KPMG’s Venture Pulse survey, published yesterday, shows that more than 70% of deals in the city during the second quarter were angel or early-stage venture capital (VC) investments. The national picture shows investors increasingly looking to back larger businesses. 

KPMG transactions partner in Bristol, Kay Drury, described the trend as really promising as it reflected the city’s strong business ecosystem and support network for smaller tech and creative firms.

“I believe it’s indicative of the quality of earlier stage businesses in our region. Clearly the investment the Bristol community has made into cultivating and supporting start-ups and scale-ups is paying off,” she said.

“We’ve also seen a real mix of technology businesses attracting investment in Bristol, but also energy equipment and media. This differs from the national picture, where AI drew a significant amount of attention from investors.”

Bristol companies attracting investment in the second quarter included:

  • Perceptual Robotics, pictured above, which has developed the Dhalion, an intelligent Unmanned Aerial Vehicle (UAV)
    that provides wind turbine inspection engineers with a new, cost-effective inspection tool that increases quality, while minimising inspection time and health and safety risks. It can be used by turbine owners to maintain optimal performance at a reduced cost.
  • iCOMAT, a fledgling firm behind a world-first composites manufacturing process that could revolutionise the way aircraft and vehicles are made by placing carbon fibre tapes along curved – rather than straight – paths. With weight reductions of up to 30% compared to traditional straight fibre composites, cost and productivity have been improved as fewer raw materials have been used.
  • Seven Seas Films. Set up in 2016 by writer Dan Sefton and executive producer Simon Lupton.  Driven by a passion for great stories, the company is committed to developing and producing high-quality scripted drama and comedy.
  • Coull, a disruptive online video advertising agency that creates lucrative new revenue streams for publishers and new opportunities for advertisers.
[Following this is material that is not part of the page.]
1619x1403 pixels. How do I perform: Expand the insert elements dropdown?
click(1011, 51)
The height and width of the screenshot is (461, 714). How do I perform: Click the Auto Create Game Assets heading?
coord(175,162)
It allows video publishers to monetise their content by connecting viewers with bespoke advertisers.
  • Bot-Hive. The company makes it easy for small and medium-sized businesses buy robots that can increase their efficiency.
  • Embley Energy was founded in 1997 to transform the world’s understanding of what wave energy could do for our planet.

Nationally, more than $2.5bn (£2bn) of Venture Capital (VC) was invested into UK start-ups over the past three months, with the bulk of funds spent on later stage deals with larger scale-up businesses.

The figures, compiled by market data firm Pitchbook, found that over the first six months of the year, VC investment into the UK rose by 37% to $5.5bn (£4.4bn) compared to 2018.

However, investment levels for the second quarter were down by 14% on the first ($2.96bn/£2.4bn). Deal volume for the quarter was also down with 279 deals completed during the second quarter compared to 324 in quarter one.

Bristol’s second-quarter performance contrasts with the national picture, which shows investors pulling back the pace of last year, seeking instead to invest their cash into companies deemed ‘less risky’.

This continues a national trend that started in late 2017.  But where investors have been tempted to place their bets on start-ups this year, deal sizes were up – with 2019 figures suggesting seed rounds have doubled in size from 2018 levels.